**Exercise**. Whenever the string "agent" turns up in a line of the data below, copy that line.

**Data**.
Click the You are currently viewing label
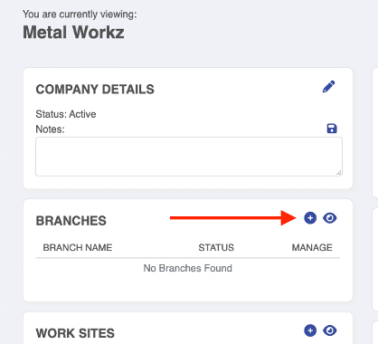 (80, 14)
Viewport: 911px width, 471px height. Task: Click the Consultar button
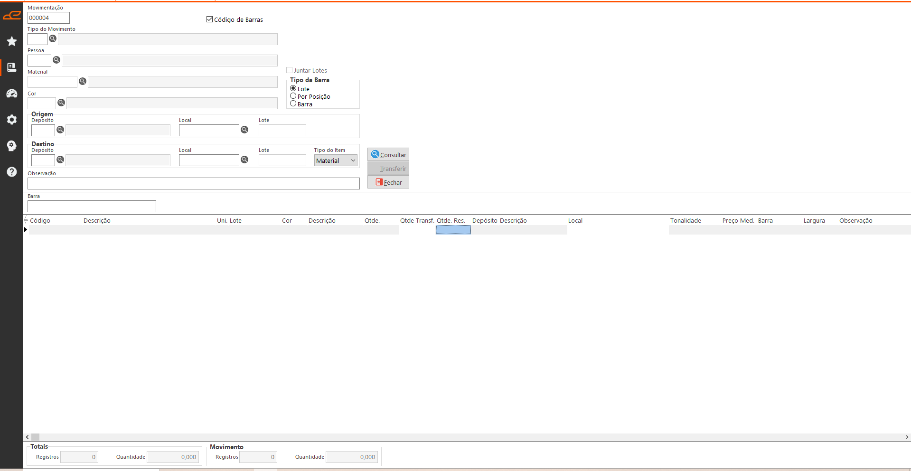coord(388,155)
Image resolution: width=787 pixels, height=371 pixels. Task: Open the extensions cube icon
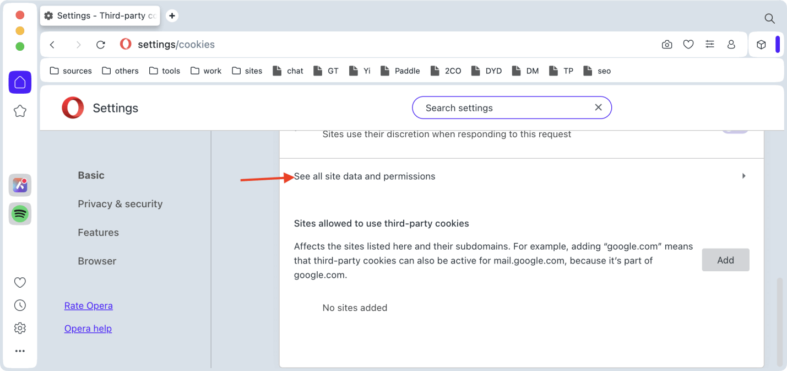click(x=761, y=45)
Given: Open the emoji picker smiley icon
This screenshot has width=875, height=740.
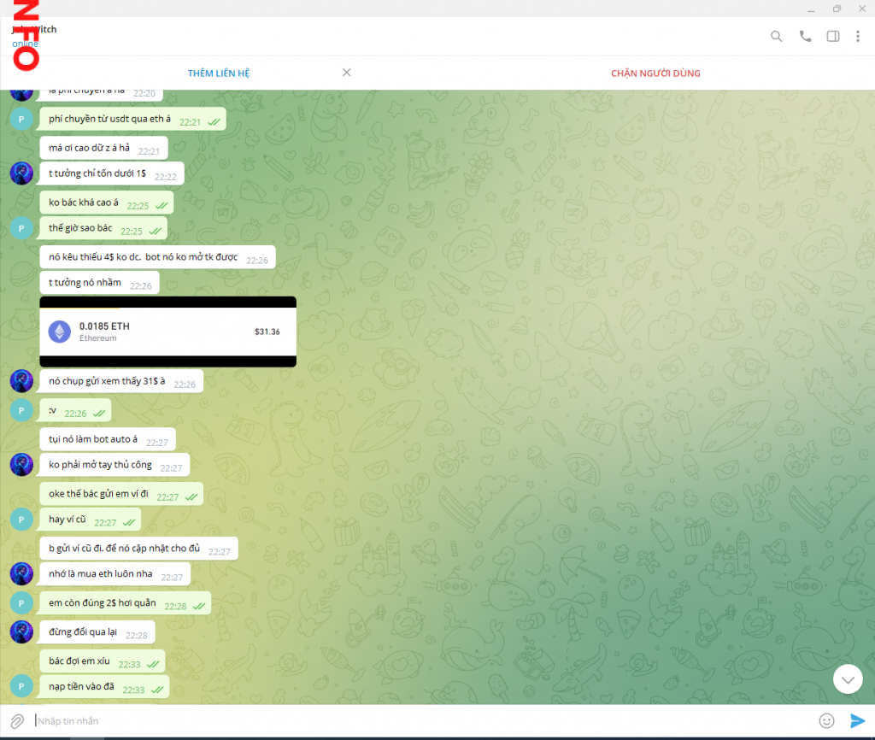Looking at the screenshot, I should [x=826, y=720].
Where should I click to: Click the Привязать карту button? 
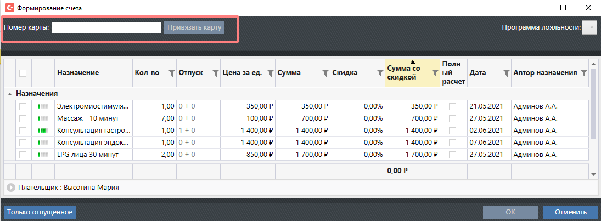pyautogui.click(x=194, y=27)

...

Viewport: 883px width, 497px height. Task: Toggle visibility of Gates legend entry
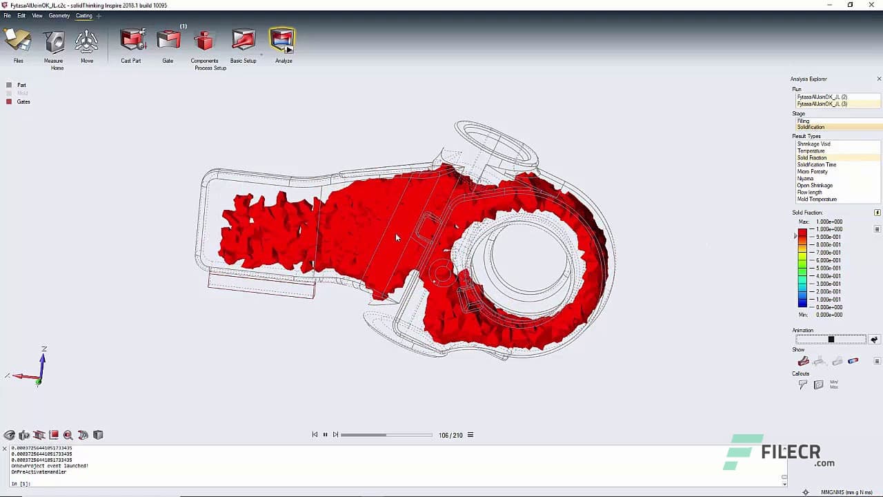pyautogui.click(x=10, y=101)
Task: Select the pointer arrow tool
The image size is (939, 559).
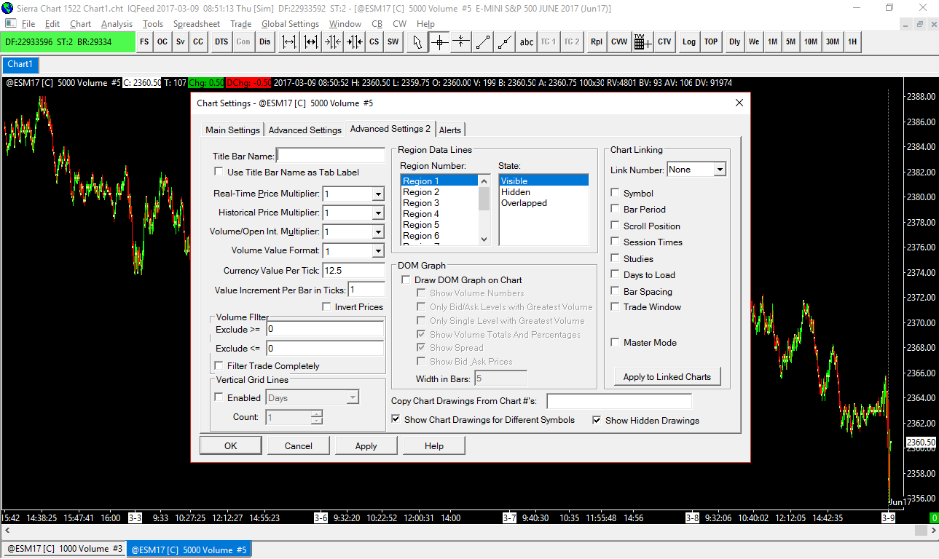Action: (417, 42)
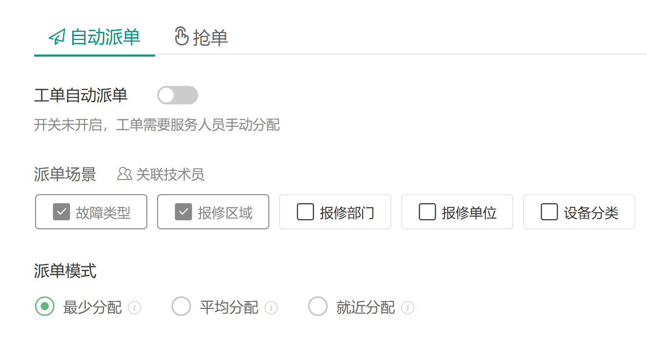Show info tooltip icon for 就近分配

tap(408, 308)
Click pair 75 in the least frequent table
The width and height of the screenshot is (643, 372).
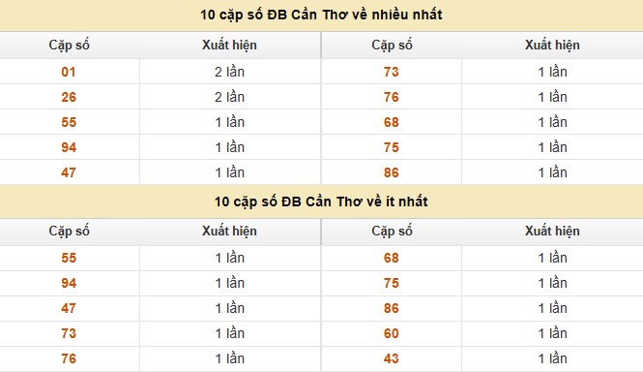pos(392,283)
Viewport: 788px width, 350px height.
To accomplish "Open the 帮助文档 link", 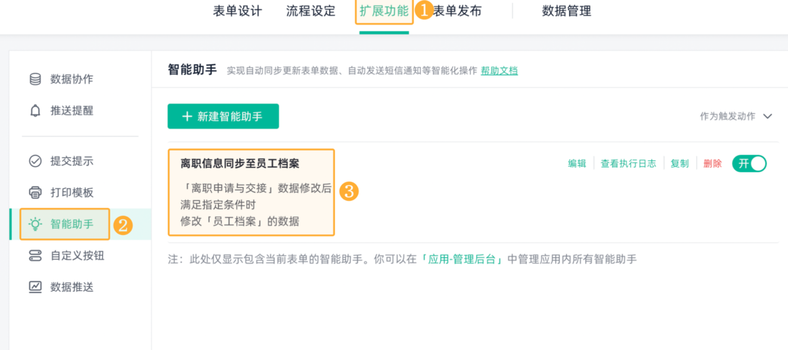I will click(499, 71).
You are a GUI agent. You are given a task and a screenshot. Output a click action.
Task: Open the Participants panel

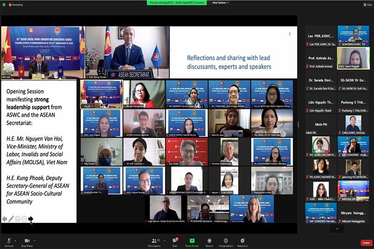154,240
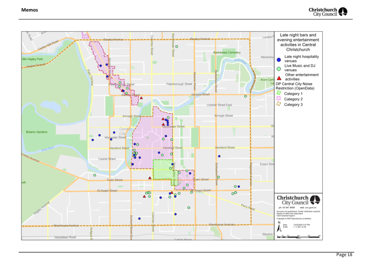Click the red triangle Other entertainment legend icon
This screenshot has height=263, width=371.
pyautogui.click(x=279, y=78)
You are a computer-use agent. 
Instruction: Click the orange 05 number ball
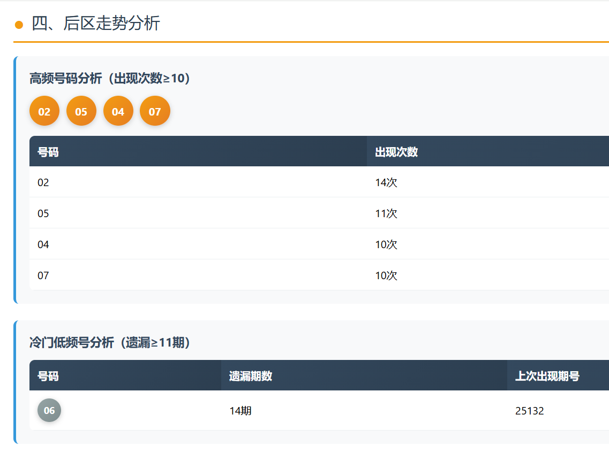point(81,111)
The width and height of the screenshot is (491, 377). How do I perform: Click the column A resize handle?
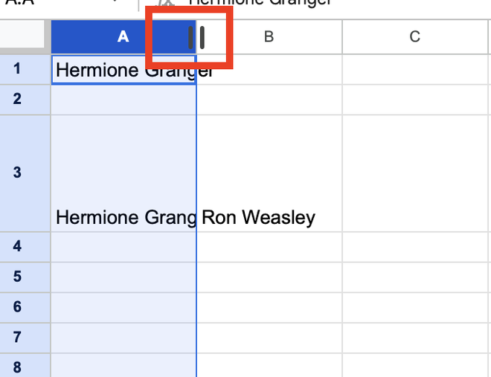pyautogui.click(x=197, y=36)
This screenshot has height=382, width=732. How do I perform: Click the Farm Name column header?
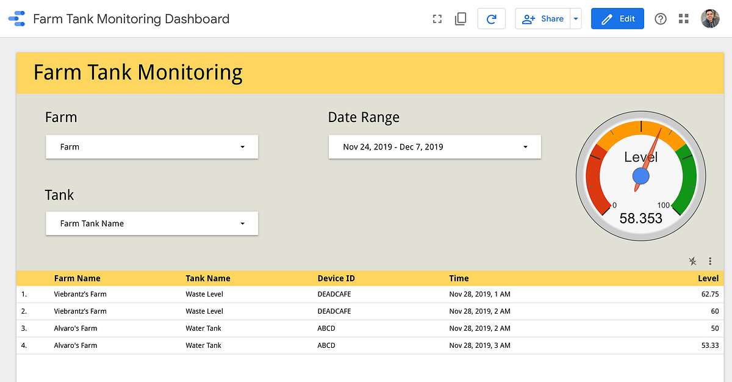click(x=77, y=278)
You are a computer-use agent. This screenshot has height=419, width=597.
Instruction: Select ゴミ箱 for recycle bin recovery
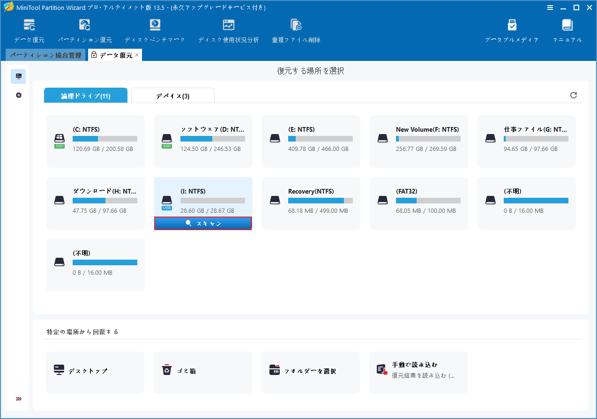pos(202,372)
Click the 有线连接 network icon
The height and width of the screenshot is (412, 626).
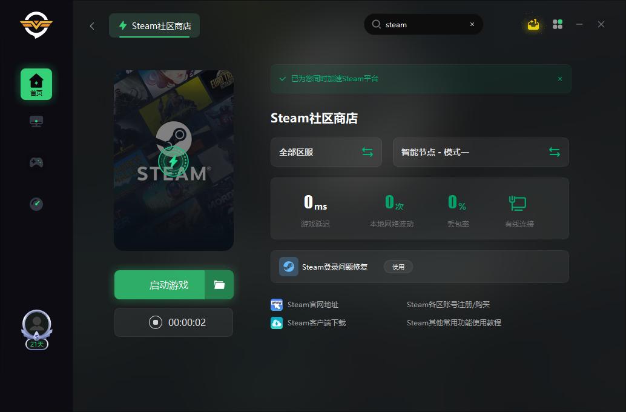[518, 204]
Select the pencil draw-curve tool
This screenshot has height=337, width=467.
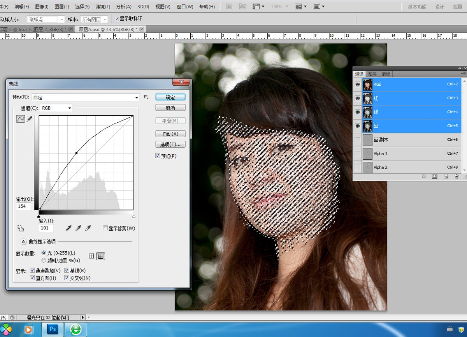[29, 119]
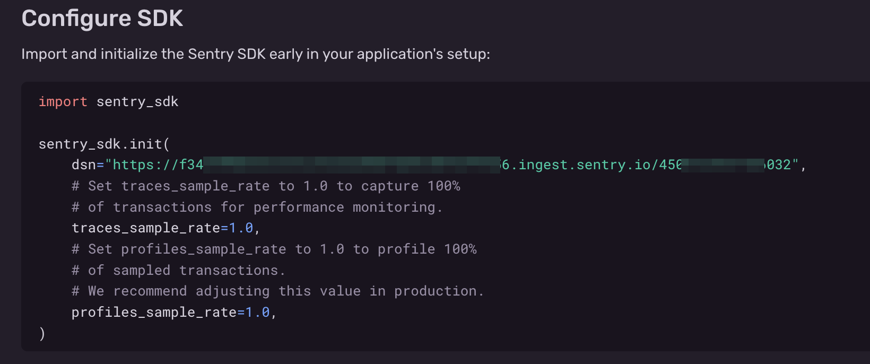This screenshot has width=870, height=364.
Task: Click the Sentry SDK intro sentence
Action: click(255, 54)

**Result of this task**.
You are a GUI agent. You are given a task and a screenshot. Output a click action.
You are a computer-use agent. 
You are a computer-use agent. This screenshot has height=419, width=597.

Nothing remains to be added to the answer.